Every week, every parent and child teaches me something new. This week, it is Anne Cathryn’s way of living fearlessly that inspires me. So often, people, especially teens, live with anxiety, but Anne Cathryn did not. She lived a full life and cared for others deeply. Many teens struggle with being self-conscious and since Anne Cathryn carried a diagnosis of epilepsy, it would have been very understandable for her to want to stay back from social situations. This might be especially true after having a seizure in public, but that was not her way. Anne Cathryn was always out having fun with friends and never really thought of herself as different. She was looking forward to her senior year in high school and starting college.

Anne Cathryn’s mom Wendy, however, did live with worry about her. Since Anne Cathryn was in elementary school, she suffered from seizures, and Wendy lived in fear as to what could happen when she was not there to protect her during a seizure. It is certainly different that having children with other long-term diagnoses that affect there lives. Anne Catherine looked to all the world to be a perfectly normal teen and 99% of the time, she was. But for a few minutes each month, she would have seizures and if those seizures happened at a moment where she was in a vulnerable situation, tragedy could (and eventually did) happen.

After Anne Cathryn’s death, Wendy and her husband would think about the Bible verse from Matthew that says, ‘Can any one of you by worrying add a single hour to your life?’ As parents, we can get caught up in worrying about our kids, in the big things and the not so big things, but when it comes down to it, this worry does not serve any purpose. Although Wendy took every precaution that she could to protect Anne Cathryn, she couldn’t control where she was when that seizure came and make sure she was in a completely safe location.
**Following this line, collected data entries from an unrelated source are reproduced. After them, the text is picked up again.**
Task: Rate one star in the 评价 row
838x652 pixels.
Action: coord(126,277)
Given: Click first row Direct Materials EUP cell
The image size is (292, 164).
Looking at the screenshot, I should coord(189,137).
As grieving parents, learning from each other is one way that can help us grow and keep moving through this journey. Today, the lesson is really about worry. Recently, I was thinking about Dori from ‘Finding Nemo’ and of her constantly singing to herself to ‘just keep swimming.’ So often, we don’t know which way to turn. We can become almost paralyzed with worry – worry that we will do the wrong thing and that we will feel this same way forever. We desperately want to move forward, but which way is that exactly? Sometimes, we can be so scared to make a mistake in our grief and healing that we stop moving altogether. It is then that we need to remember to let go of the worry and to just keep swimming. Even if we accidentally swim sideways or even backward for a while, it is better than just being stuck.